Currently, Nigeria leads the way when it comes to the volumes of online shoppers at 89%, SA comes in second at 70%, and Kenya in third at 60%.
Within these numbers, around one third of Nigerians are using South African online retailers and spending their cash across the borders, says the study.
From a regional perspective, these statistics highlight one very important fact - opportunity, says Ipsos.

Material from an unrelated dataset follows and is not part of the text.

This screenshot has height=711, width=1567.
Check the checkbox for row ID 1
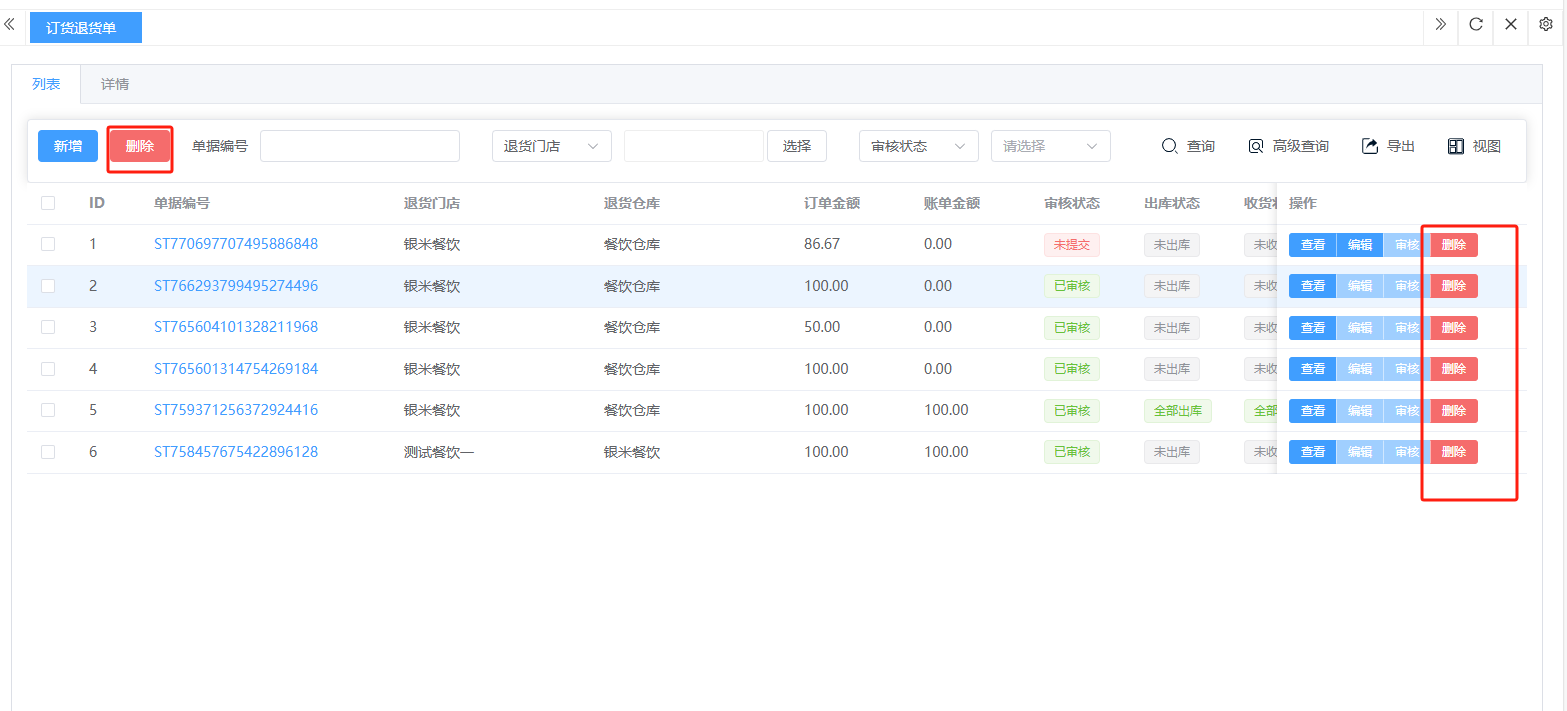(x=48, y=244)
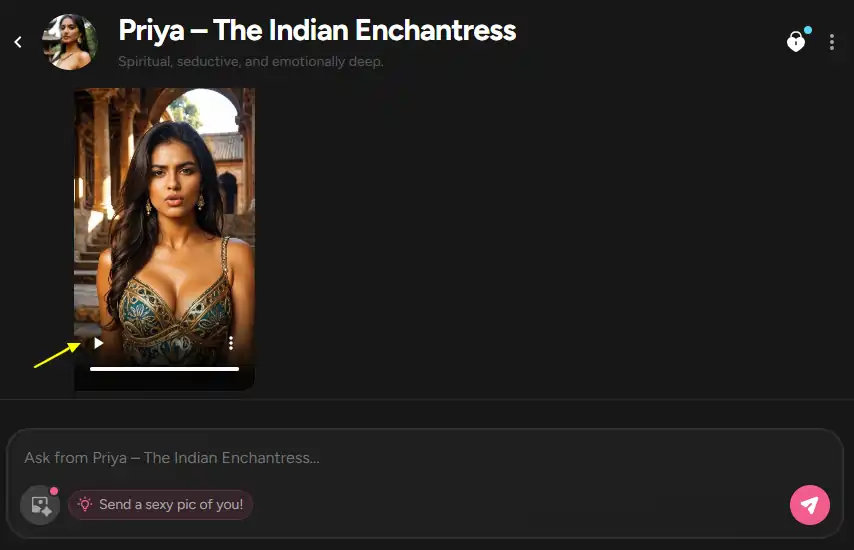Click the 'Spiritual, seductive, and emotionally deep.' subtitle

tap(251, 62)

The online retail market has a chance to tap into these trends and to deliver both products and services that map back to market demand, it adds.
As mobile devices deepen their penetration and mobile wallets and payment solutions continue to evolve, consumers across the continent will have an increasingly secure and reliable way of finding the best deals no matter where they may be, notes Ipsos.
Nic Robertson, head of strategy at Media24 e-commerce, says in Africa any brand that sells online has to have a mobile site.
Also, a lot of brands are not targeting countries but cities - generally cities are more urbanised, connected and have more people with disposable income, he adds.
There has been a positive e-commerce trade balance for SA with Botswana, Lesotho, Namibia and Swaziland.
However, lack of infrastructure and lack of connectivity infrastructure continue to be big issues that can hamper growth on the continent, says Robertson.
A growing consumer class in Africa continues to spell opportunities e-commerce, he adds.
"Although the numbers of intra-African e-commerce market is still fragmented - there is big opportunity for brands that are willing to invest in infrastructure."